Screen grounding examples
....
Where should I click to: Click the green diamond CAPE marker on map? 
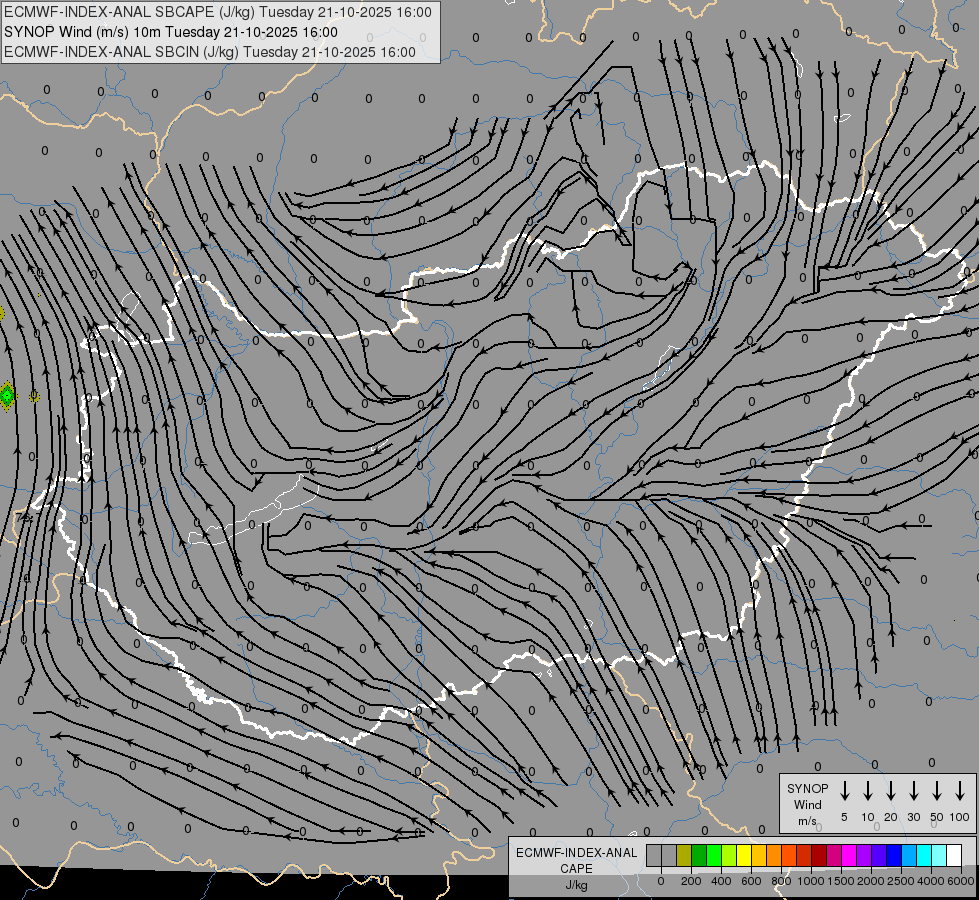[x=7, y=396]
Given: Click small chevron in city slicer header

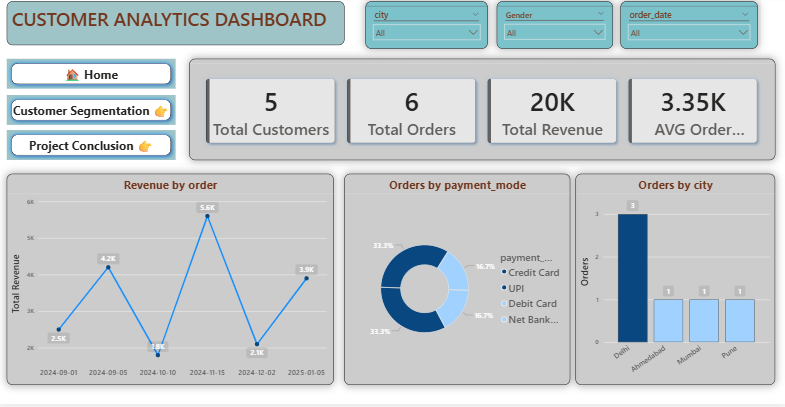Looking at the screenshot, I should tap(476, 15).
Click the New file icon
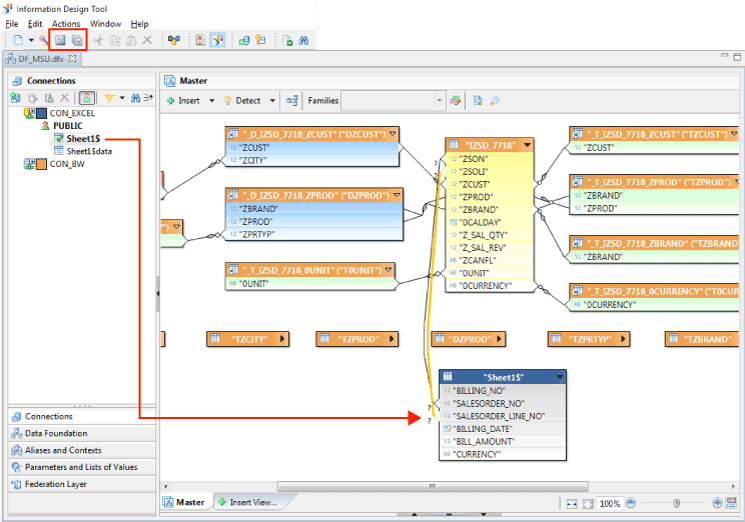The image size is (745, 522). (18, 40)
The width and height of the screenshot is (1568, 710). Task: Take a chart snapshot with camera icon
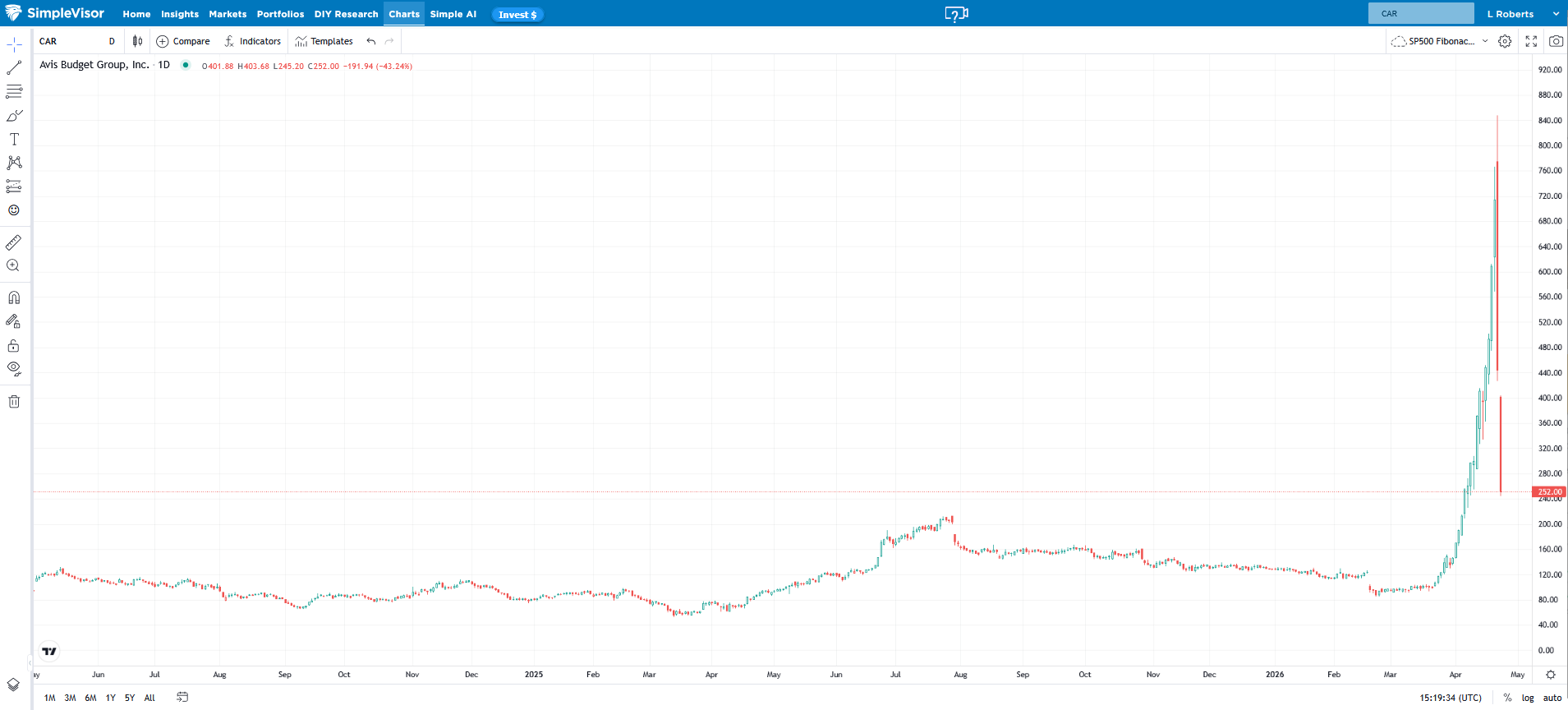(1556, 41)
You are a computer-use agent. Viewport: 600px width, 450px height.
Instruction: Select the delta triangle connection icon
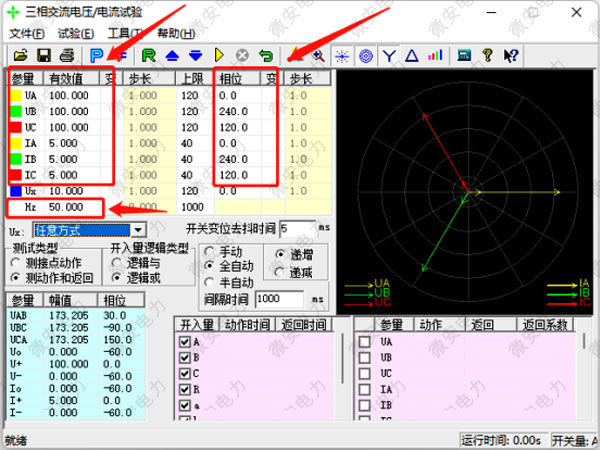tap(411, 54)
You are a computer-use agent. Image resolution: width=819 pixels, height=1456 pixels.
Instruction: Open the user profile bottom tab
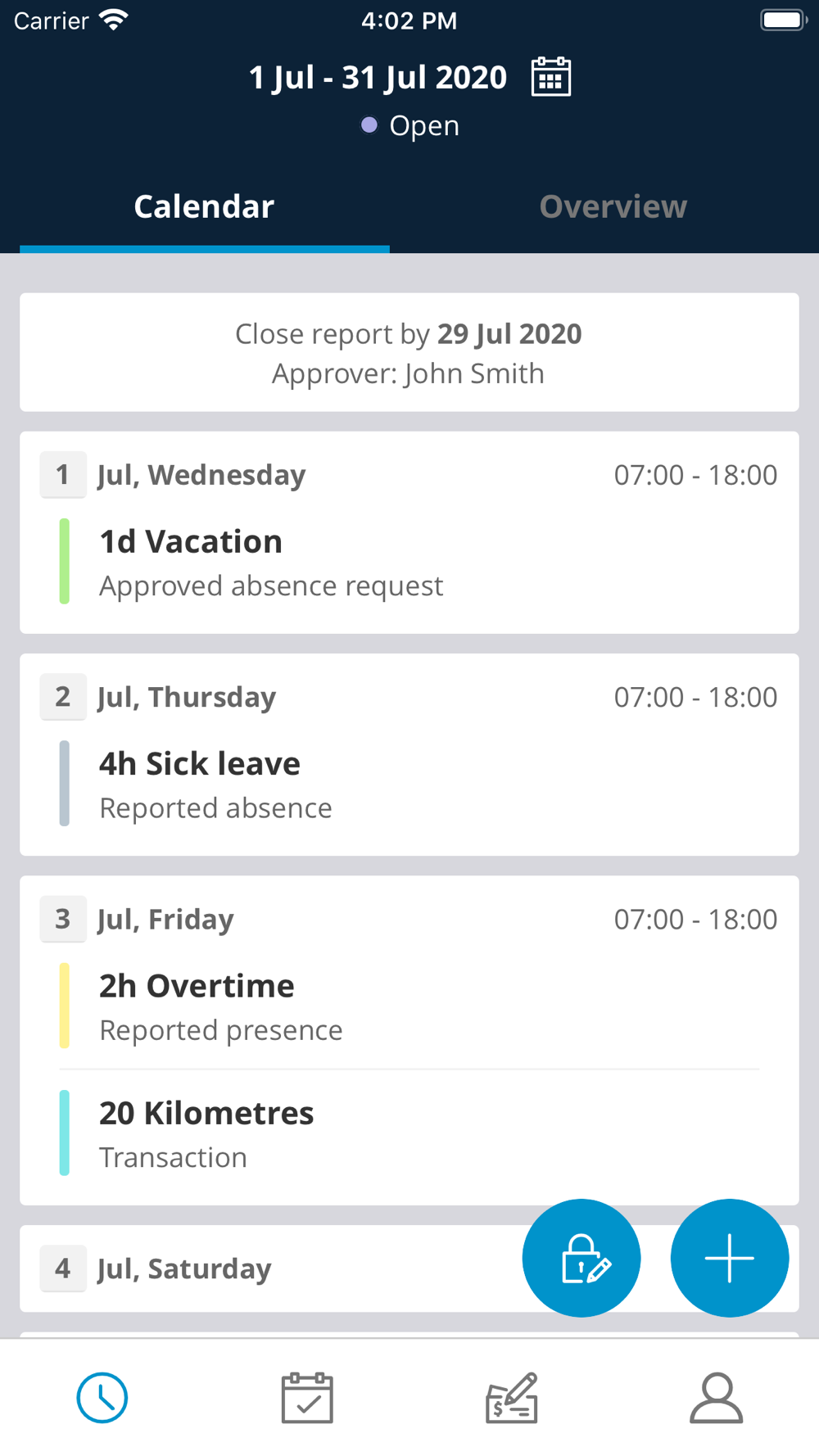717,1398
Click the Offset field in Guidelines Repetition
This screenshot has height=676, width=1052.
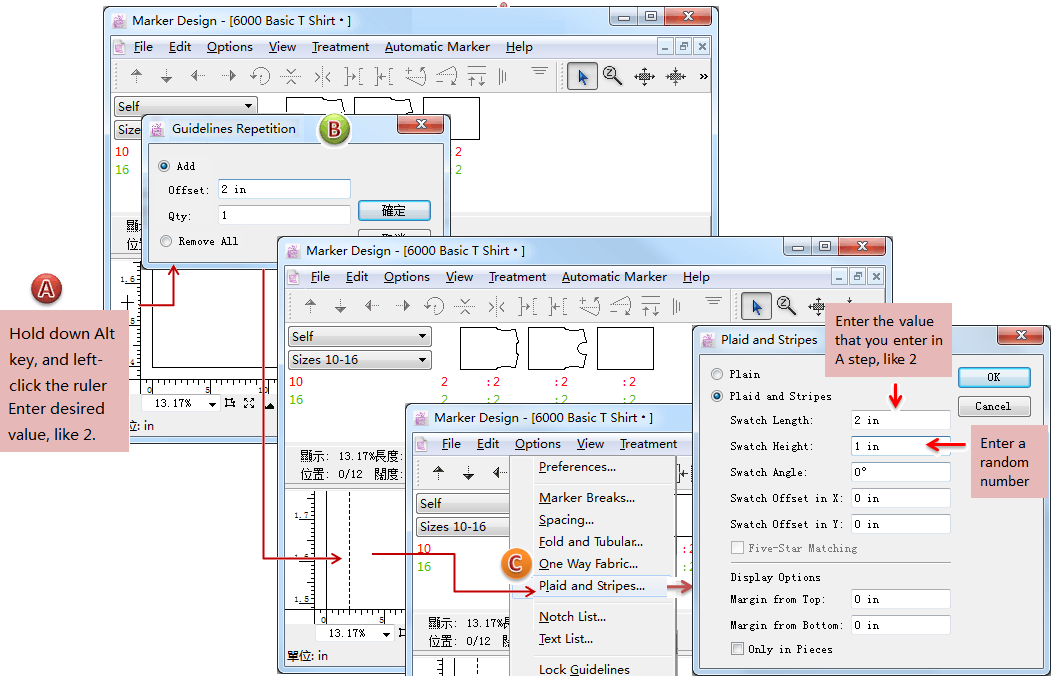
....
— GIVEN EXERCISE —
Please copy all of the records above word for word, leaving the pictures out of your copy.

— EXERCISE SOLUTION —
Where should I click to: Click the green diamond CAPE marker on map? 
[x=7, y=396]
Given: Click small chevron in city slicer header

Looking at the screenshot, I should tap(476, 15).
Click the New file icon
The image size is (745, 522). (18, 40)
The width and height of the screenshot is (1568, 710). Task: Take a chart snapshot with camera icon
(1556, 41)
You are a computer-use agent. Viewport: 600px width, 450px height.
Instruction: Select the delta triangle connection icon
tap(411, 54)
You are a computer-use agent. Image resolution: width=819 pixels, height=1456 pixels.
Instruction: Open the user profile bottom tab
717,1398
Click the Offset field in Guidelines Repetition
This screenshot has height=676, width=1052.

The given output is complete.